La decima legge salva ILVA è un mostro giuridico.
E non poteva essere altrimenti dato che avevano fallito le dieci leggi precedenti.
Vediamo perché è un mostro giuridico.
PROROGA DEI TEMPI DI MESSA A NORMA DEGLI IMPIANTI ILVA
La messa a norma degli impianti di produzione di agglomerato, carbon coke, ghisa e acciaio doveva terminare, in base alla prima legge salva-ILVA entro il 1° luglio 2014. La copertura dei parchi minerali doveva essere completata entro il 27 ottobre 2015.
Se non si fosse rispettato il cronoprogramma delle prescrizioni per la messa a norma l’ILVA era passibile di una multa pari al 10% del fatturato. Questa prima legge salva-ILVA rispondeva alla magistratura che invece aveva disposto il fermo degli impianti perché pericolosi per la salute umana. I successivi decreti, poi convertiti in legge, hanno “ammorbidito” il piano della messa a norma, facendolo slittare un po’ alla volta al 30 luglio 2017.

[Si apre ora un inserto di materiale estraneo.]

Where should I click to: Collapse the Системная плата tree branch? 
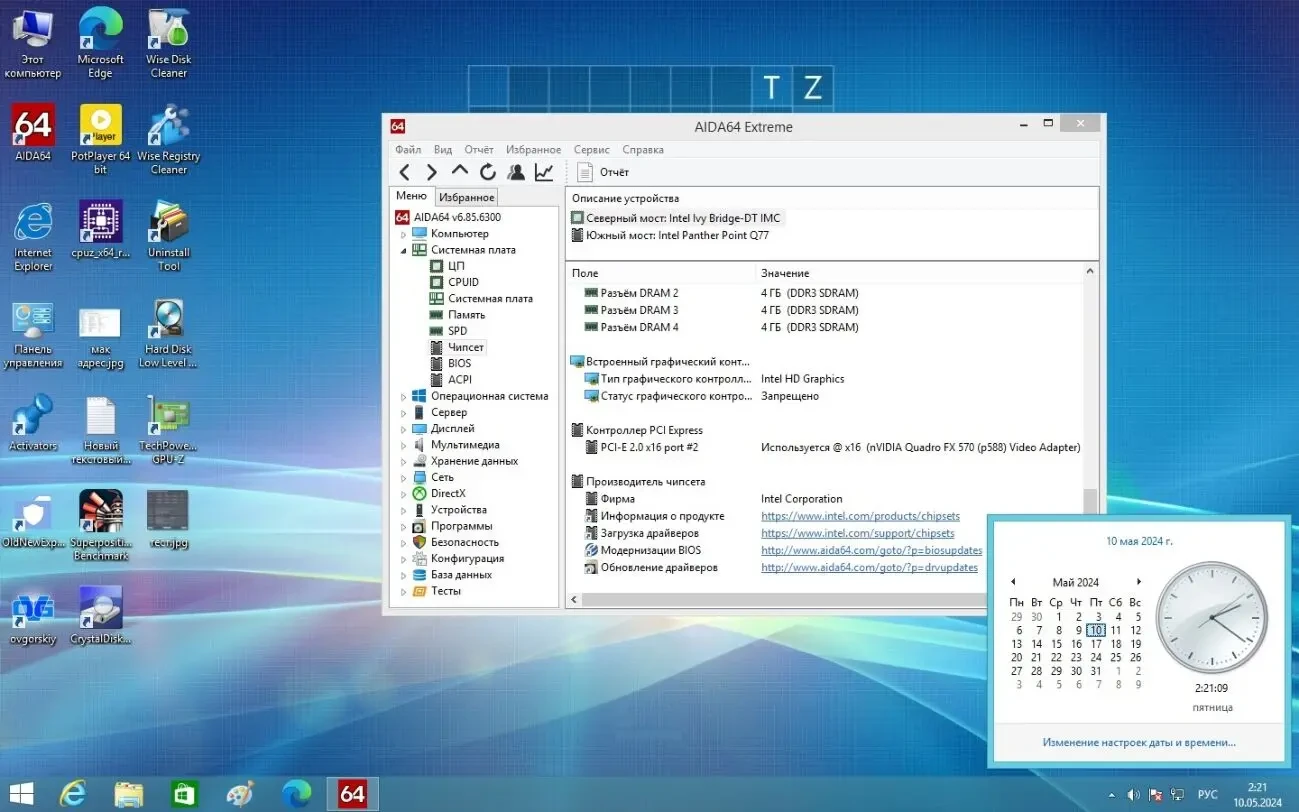pyautogui.click(x=404, y=249)
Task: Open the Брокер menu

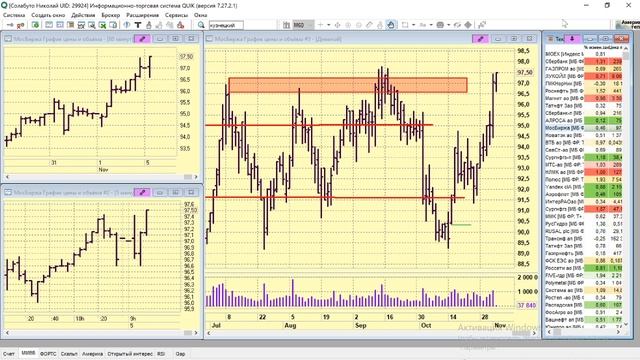Action: click(x=111, y=15)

Con la decima legge salva-Ilva si concendono altri 18 mesi di tempo per la messa a norma di tutti gli impianti.
PIANO AMBIENTALE FAI-DA-TE
Non solo. L’eventuale acquirente ha la facoltà di fare delle variazioni al piano di messa a norma degli impianti e di farsene uno a proprio piacimento, vagliato da un “comitato di esperti” che, se lo dovessero bocciare, farebbero saltare in aria l’intera procedura. Quindi è difficile che gli “esperti” si prendano la responsabilità. Non sarà difficile trovare gli “esperti” per approvare – nell'”interesse nazionale” – un’operazione che di tecnico ha solo l’alleggerimento dei costi da sostenere. Si capovolge la logica della autorizzazione europea AIA che viene elaborata dallo Stato e fatta rispettare al privato. Qui è il privato a decidere cosa mettere a norma e come farlo. Non solo.
E SE POI SI AMMALANO LE PERSONE? SE MUOIONO?
Nessun problema, è prevista l’immunità penale per l’intero arco di tempo della messa a norma degli impianti secondo questa logica “al rallentatore” che sposta di anno in anno quello che da tempo doveva essere fatto. La vera mostruosità di questa legge già mostruosa sta nel garantire una impunità di principio che nessuna legge al mondo fornisce in forma così plateale.
E I SOLDI?
Nessun problema, almeno per il governo, inquanto li garantisce lo Stato e chi acquista non li deve neppure restituire. E chi li mette i soldi? I contribuenti. Tutto questo prelevando 400 milioni di euro dalla Cassa per i Servizi Energetici e Ambientali, ossia aumentando le bollette energetiche di famiglie e imprese, tanto che a protestare sono intervenute non solo le associazioni dei consumatori ma persino l’AEESI, ossia l’Autorità per l’energia, segnalando che la manovra finisce per “gravare sulle bollette energetiche di famiglie e imprese”.
Non solo: saranno usati anche i soldi dei risparmiatori postali, mettendo a rischio la solidità e la mission di quella Cassa Depositi e Prestiti che dovrebbe investire il denaro dei risparmiatori solo e soltanto in imprese dotate di stabile equilibrio finanziario e di prospettive di reddidività. E’ il caso dell’ILVA? Assolutamente no. Sono cose che non può offrire l’ILVA, appesantita da tre miliardi di perdite e che deve fronteggiare un mercato dell’acciaio in tempesta che non offre margini di profitto né per il presente né per il prossimo futuro, in quanto le aziende siderurgiche sono alle prese con forti rischi e consistenti perdite. Chi allora restituirà alla Cassa Depositi e Prestiti i soldi dei risparmiatori postali che investono nei buoni fruttiferi pensando di fare un buon investimento? Vi saranno problemi di restituzione dei soldi dei Buoni Fruttiferi?
Questa è la ragione per cui la Cassa Depositi e Prestiti – che sarà coinvolta in prima persona in una eventuale procedura di acquisto dell’ILVA – sta subendo una campagna di boicottaggio – soprattutto per ragioni etiche – da parte di chi non vuole dare i propri soldi per tappare le perdite dell’azienda.
Oltre alla campagna di boicottaggio si profila l’intervento della Commissione Europea che, per garantire la concorrenza sul mercato, non può consentire gli “aiuti di stato” in favore di un’impresa a danno di altre, in base all’art. 107 del TFUE (Trattato di Funzionamento dell’Unione Europea).